*** Block opens ***
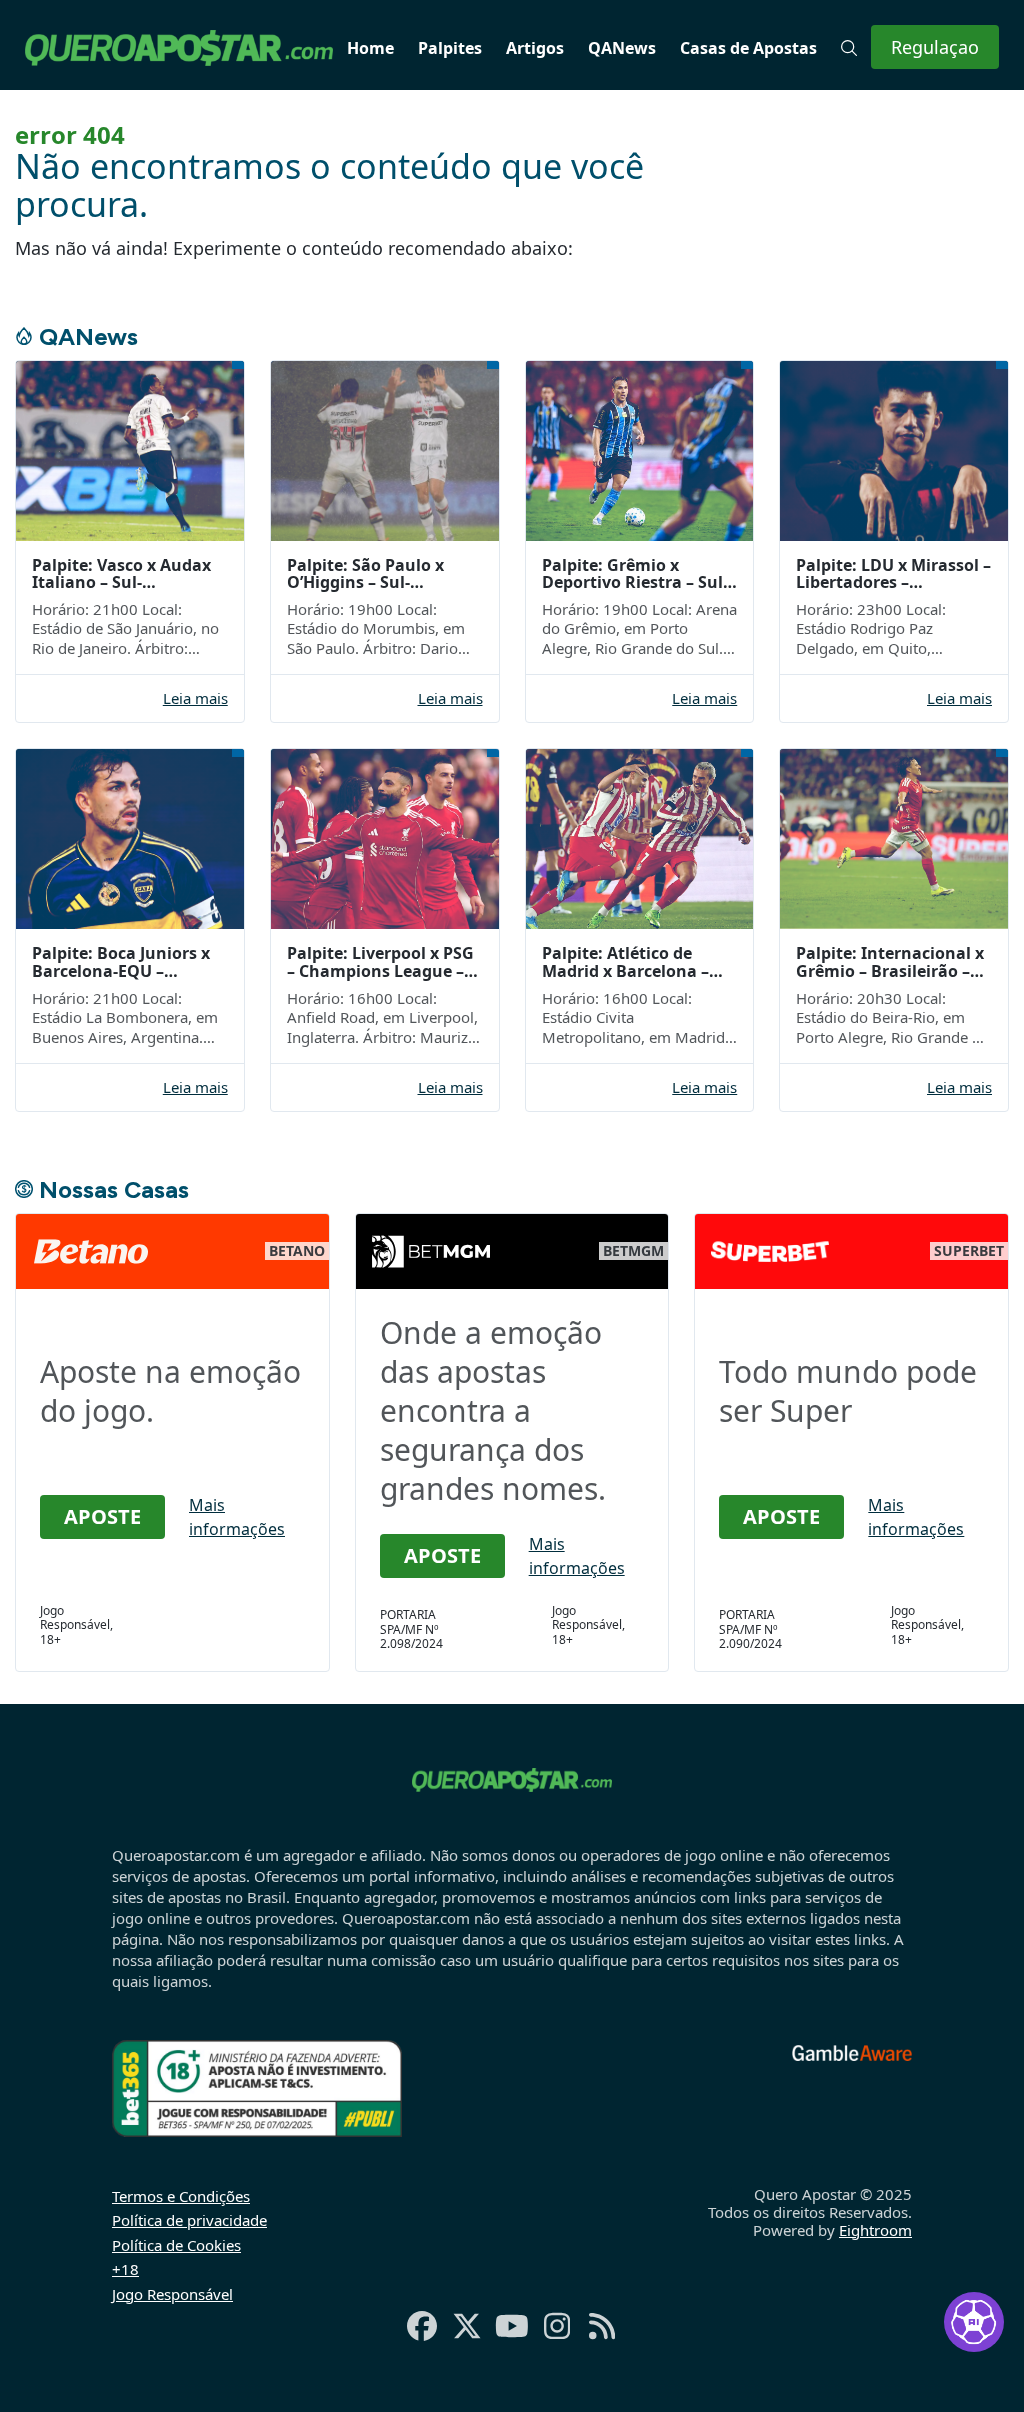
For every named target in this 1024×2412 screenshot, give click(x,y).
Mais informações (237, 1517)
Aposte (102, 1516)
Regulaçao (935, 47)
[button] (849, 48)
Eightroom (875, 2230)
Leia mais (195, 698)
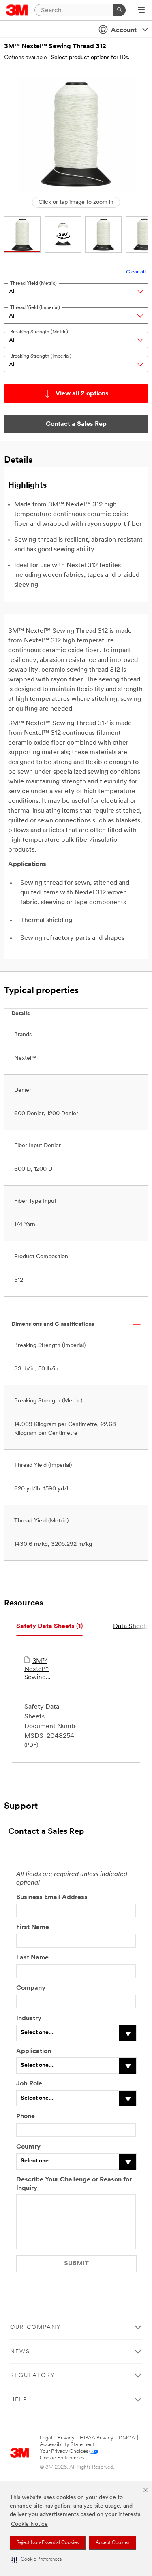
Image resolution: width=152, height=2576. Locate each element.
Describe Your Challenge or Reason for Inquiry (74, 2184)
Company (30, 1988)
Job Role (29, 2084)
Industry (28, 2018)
*** Block closes ***
**Exercise details:** Quote the records in their entirety, keeping the wording exact and excluding pictures.

**Task solution:**
For every named target in this 1024×2412 screenshot, give click(x,y).
Mais informações (237, 1517)
Aposte (102, 1516)
Regulaçao (935, 47)
[button] (849, 48)
Eightroom (875, 2230)
Leia mais (195, 698)
Image resolution: width=152, height=2576. Locate each element.
Describe Your Challenge or Reason for Inquiry (74, 2184)
Company (30, 1988)
Job Role (29, 2084)
Industry (28, 2018)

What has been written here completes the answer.